■ **Task set**:
A. Using the column on Mayor Bob Filner, decide whether each statement agrees with it, answering yes or no and quoting the words that settle it: (i) San Diegans chose a progressive Democrat after years of mostly moderate Republican rule; (ii) the local GOP leadership backed Carl DeMaio and won; (iii) the Mayor's "Emergency Finding" was issued under the Clean Water Act.
B. List every person named in the column on Mayor Bob Filner.
C. Write a continuation of the column on Mayor Bob Filner, starting right after its last sentence.

By Doug Porter
Three stories about San Diego Mayor Bob Filner lead off this morning’s review of the news. I’m not surprised that the first six months of Bob Filner’s tenure as the top elected official in America’s Finest City have been tumultuous.
After all, San Diegans elected a progressive Democrat after years of rule by mostly moderate Republicans. The local GOP leadership opted to back a more radical flavor of conservative in Carl DeMaio and, as a result, lost.
That’s been a bitter pill for them to swallow, and you could hardly characterize them as gracious losers. And, in a way, you can hardly blame them. Losing the election has cost their supporters the kind of insider access needed to assure that their financial interests take priority over public concerns.
The UT-San Diego has run (nearly) weekly editorials, bleating about one (often imagined) offense after another. The city’s hoteliers, acted as a proxy for the entire downtown-first gang, engaged in a protracted tantrum, and threatened to ruin San Diego’s tourism economy unless they were given unfettered access to tax revenues (er, fees) to spend as they saw fit.
And the nattering nabobs of negativism in the local 2012 losers’ circle have been desperately trying to float the idea of funding a recall of Mayor Filner, despite the long odds against success and the high probability of, according to a Voice of San Diego story, “a brutal five- to eight-month process that will consume untold millions of public and private dollars and grind municipal government to a chaotic halt.”
There are three little stories in today’s news providing substance to the argument that, at last, we have a Mayor who gives a damn about what people in this city actually want.
Filner Gives a Sh*t
Or at least he cares about the bird poop plaguing La Jolla. The Mayor has issued an “Emergency Finding” under the Marine Mammal Protection Act of 1972 stating that the La Jolla bird waste is a public health hazard that threatens public health, safety and welfare.

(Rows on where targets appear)
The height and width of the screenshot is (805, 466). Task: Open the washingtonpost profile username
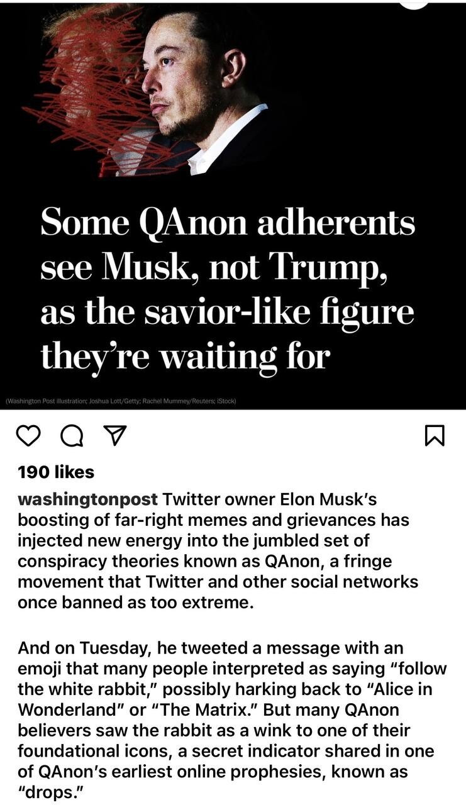pos(87,500)
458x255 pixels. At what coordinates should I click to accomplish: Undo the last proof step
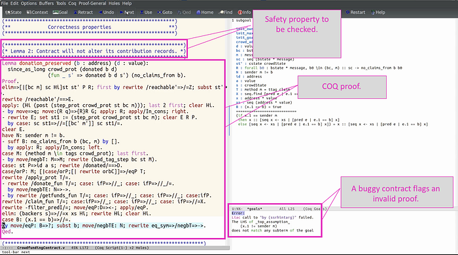[106, 12]
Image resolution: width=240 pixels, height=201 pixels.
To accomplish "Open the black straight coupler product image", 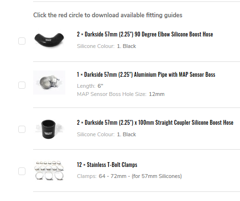I will 49,129.
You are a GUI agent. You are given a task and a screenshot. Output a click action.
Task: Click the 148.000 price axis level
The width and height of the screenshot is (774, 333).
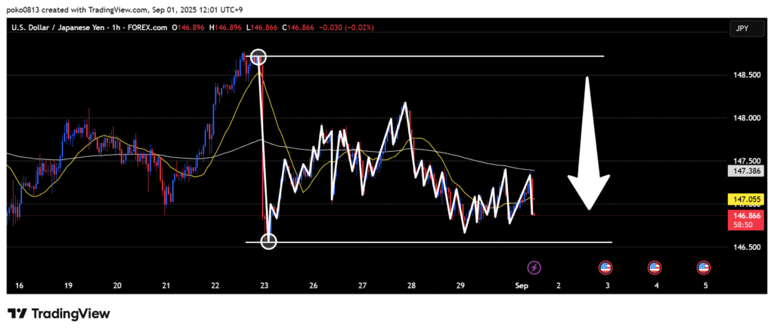tap(741, 118)
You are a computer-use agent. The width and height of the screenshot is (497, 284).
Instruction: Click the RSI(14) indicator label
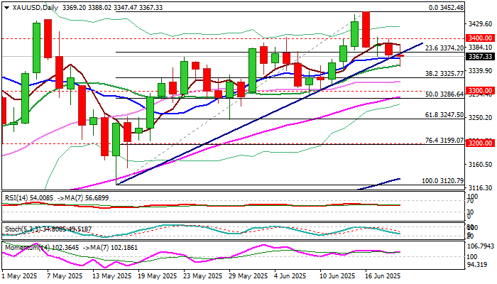(x=17, y=198)
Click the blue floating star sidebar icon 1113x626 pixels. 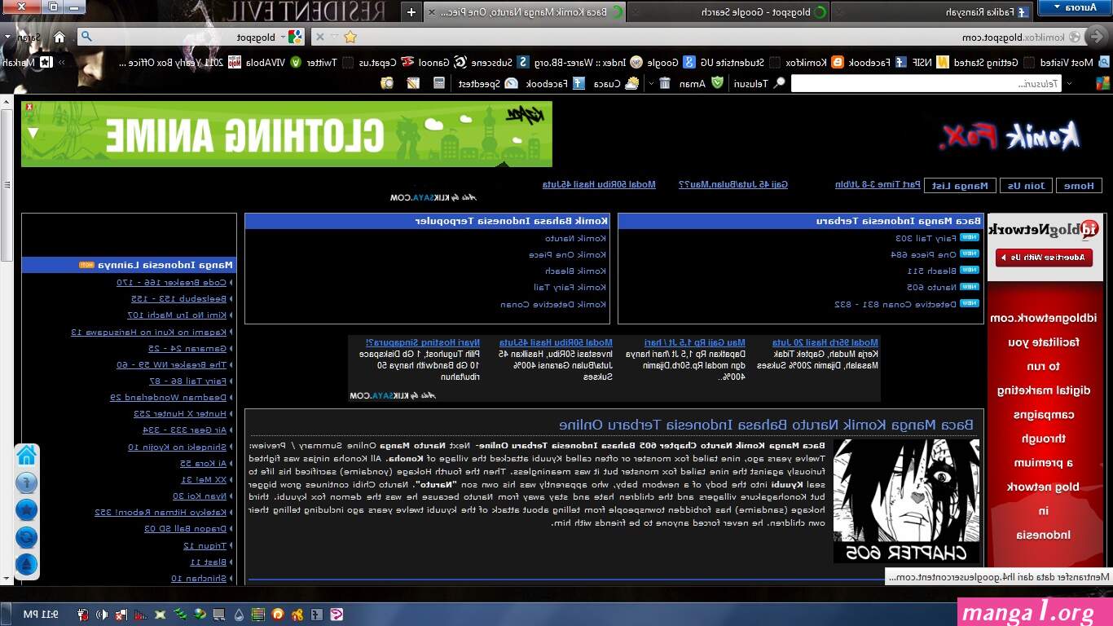click(x=27, y=510)
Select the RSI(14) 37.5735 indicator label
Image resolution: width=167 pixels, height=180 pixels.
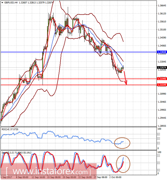coord(10,129)
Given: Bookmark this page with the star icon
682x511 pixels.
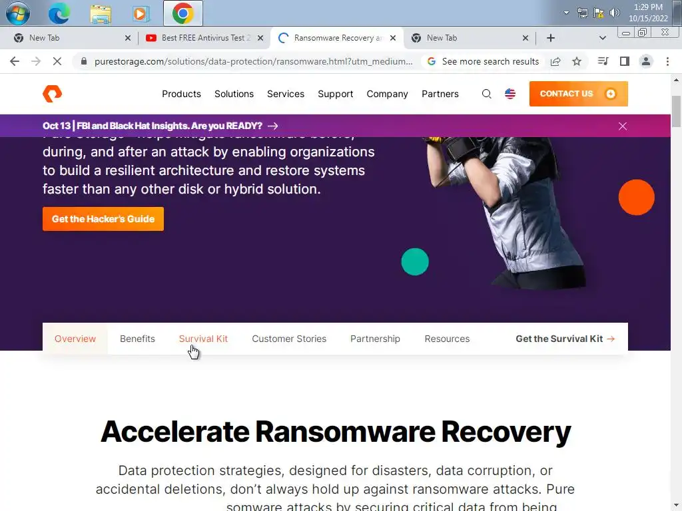Looking at the screenshot, I should coord(577,62).
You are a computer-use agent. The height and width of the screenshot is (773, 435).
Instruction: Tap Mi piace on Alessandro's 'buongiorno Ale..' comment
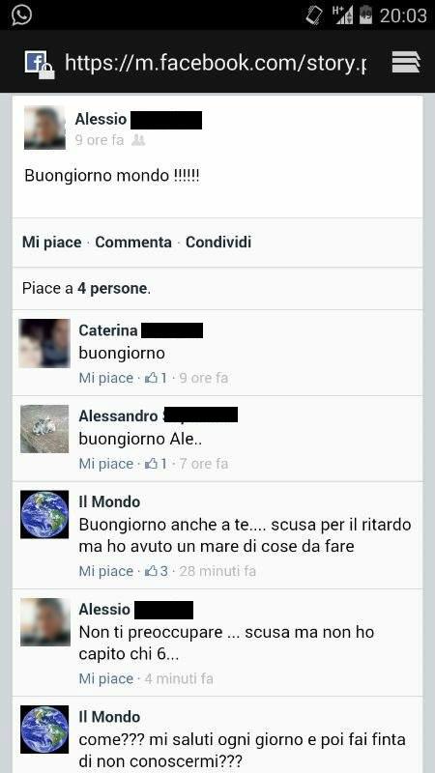(x=106, y=464)
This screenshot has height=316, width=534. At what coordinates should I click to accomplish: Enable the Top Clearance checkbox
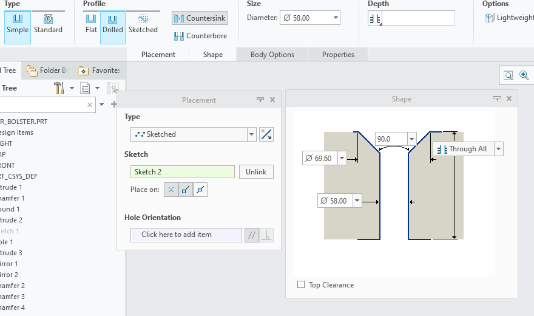[x=301, y=284]
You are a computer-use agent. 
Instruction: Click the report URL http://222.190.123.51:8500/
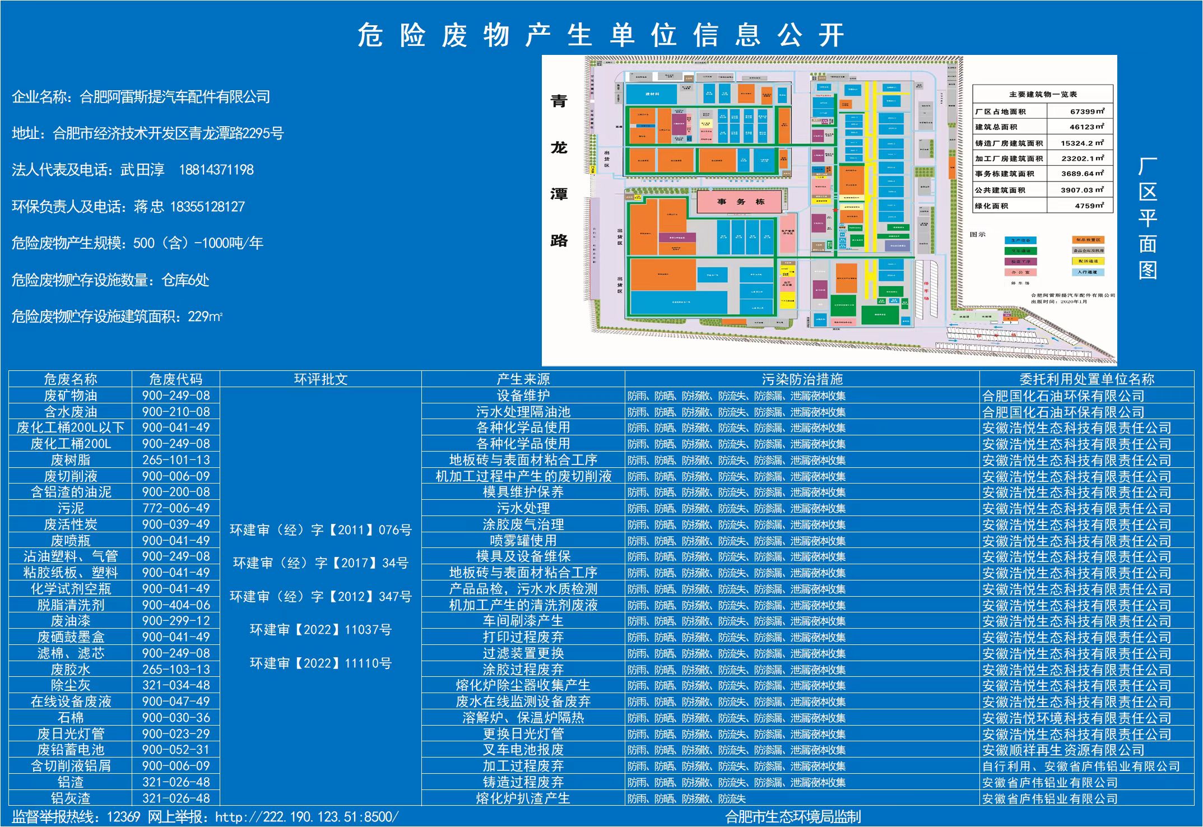click(x=306, y=817)
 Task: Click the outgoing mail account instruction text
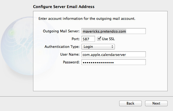[x=87, y=19]
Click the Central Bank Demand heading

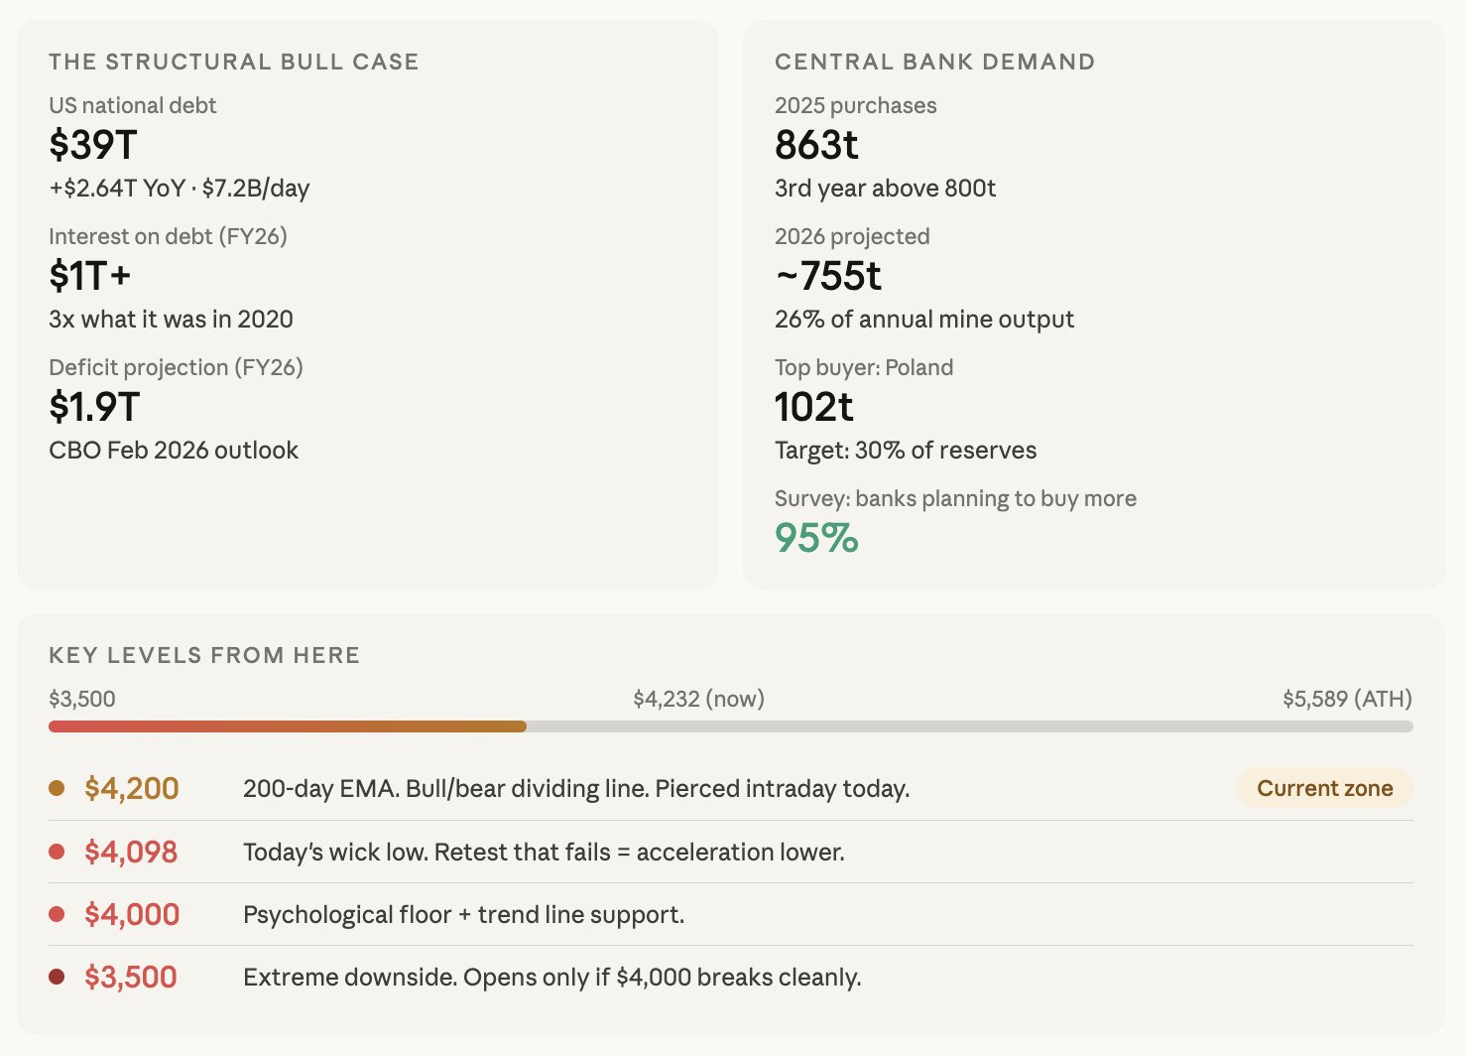934,62
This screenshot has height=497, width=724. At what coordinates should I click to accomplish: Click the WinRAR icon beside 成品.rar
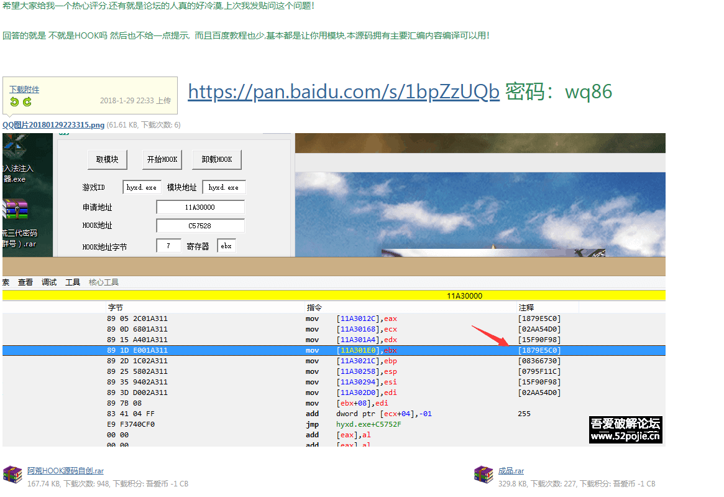483,474
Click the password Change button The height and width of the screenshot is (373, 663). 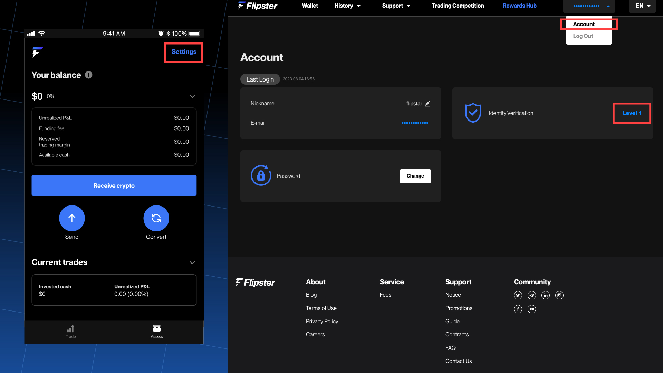415,176
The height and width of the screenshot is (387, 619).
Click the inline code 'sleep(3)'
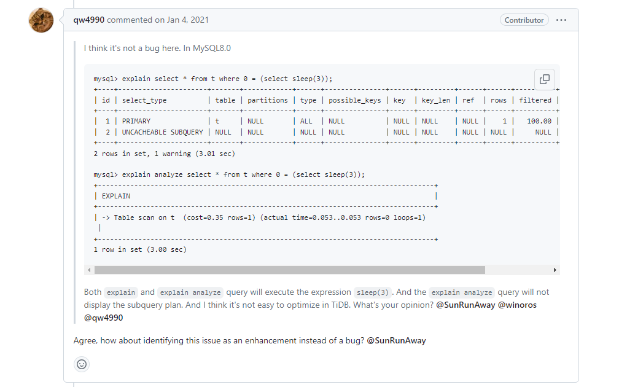point(373,292)

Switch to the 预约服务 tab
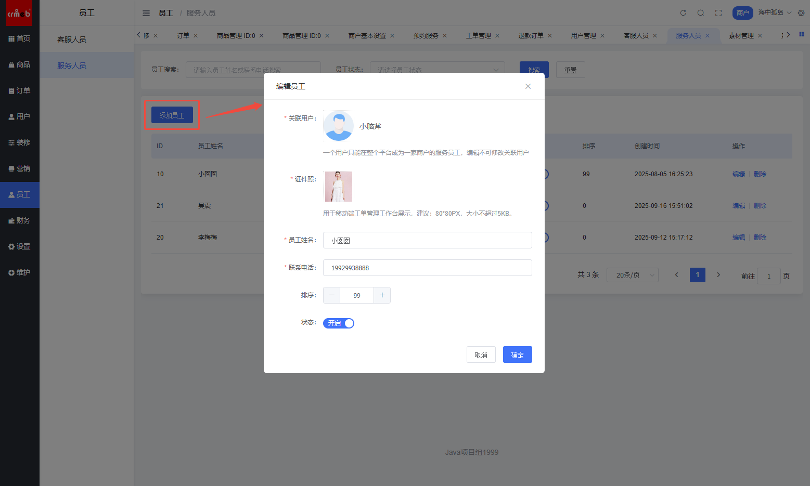[426, 35]
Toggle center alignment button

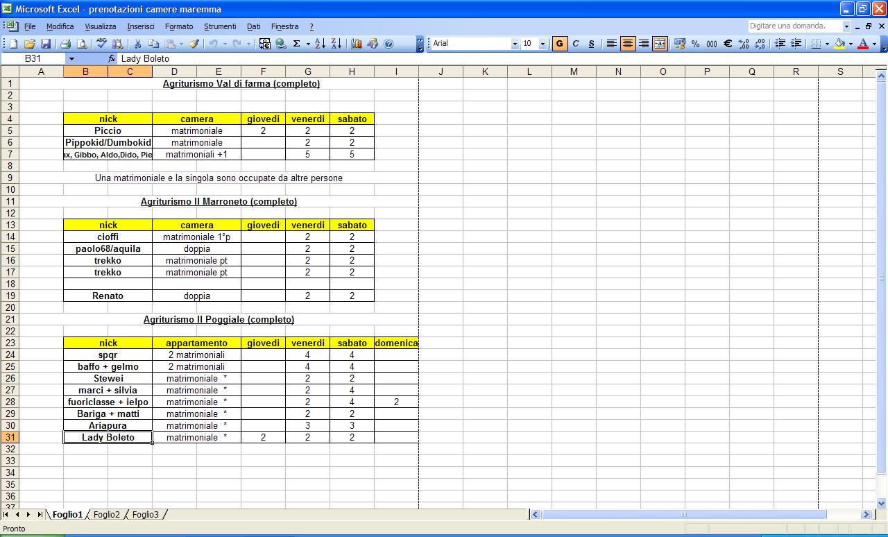point(628,44)
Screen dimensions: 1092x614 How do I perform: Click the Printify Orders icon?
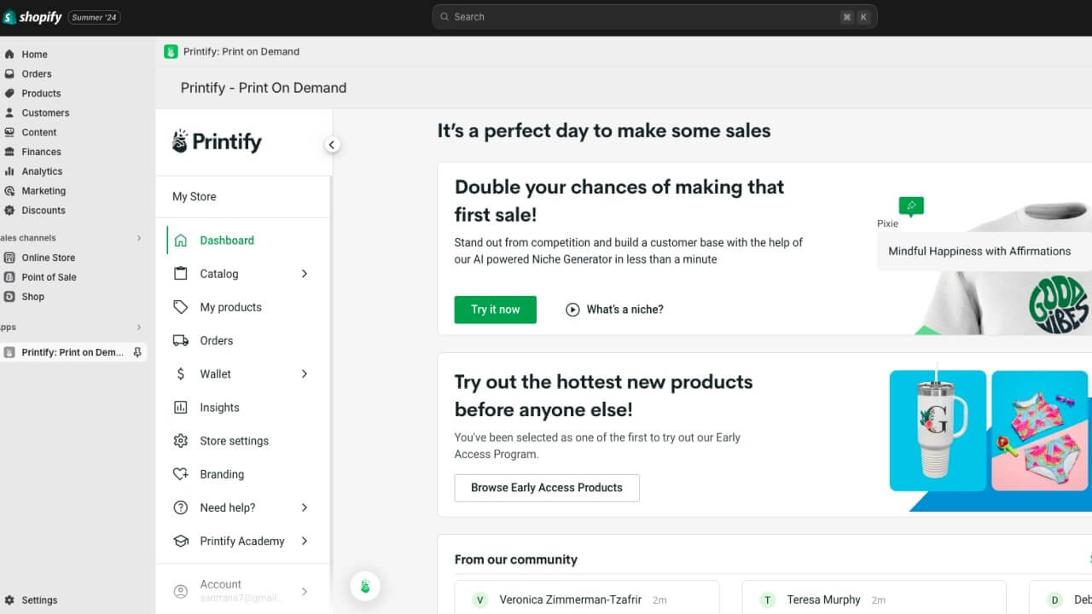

■ **The replies**:
A.
(i) Yes: "San Diegans elected a progressive Democrat after years of rule by mostly moderate Republicans."
(ii) No: "opted to back a more radical flavor of conservative in Carl DeMaio and, as a result, lost."
(iii) No: "under the Marine Mammal Protection Act of 1972."

B. Doug Porter, Bob Filner, Carl DeMaio

C.
Rather than turn this issue into an opportunity to complain about odious government regulations and the wild-eyed environmentalists that run this state, Filner simply researched the rules and came up with a solution.
From NBC San Diego 7News:
On Friday evening, Filner announced that a plan for solving the La Jolla odor issues would be put in place following the Memorial Day weekend.
Filner says he’s been working closely with San Diego City councilmember Sherri Lightner on this matter.
The pair has now been told by regulatory agencies that the city can begin implementing a plan that will neutralize the chemicals and organisms – including the overwhelming bird guano – causing the stench permeating the air around the cliffs east of La Jolla Cove.
The Streets Belong to the People
This town has been car-centric for so long that it’s ridiculous. Some of you may have noticed small but significant changes around various streets of San Diego, changes designed to give some recognition to bicyclists.
Today Filner held a press conference at the intersection of Montezuma Road and Collwood Boulevard in the College Area. In 2012, a man was killed in an accident at the intersection. Along with the leaders of BikeSD and the San Diego County Bicycle Coalition, Filner officially unveiled a new project and announced more details of what’s to come in plans to make shared roads a reality in San Diego.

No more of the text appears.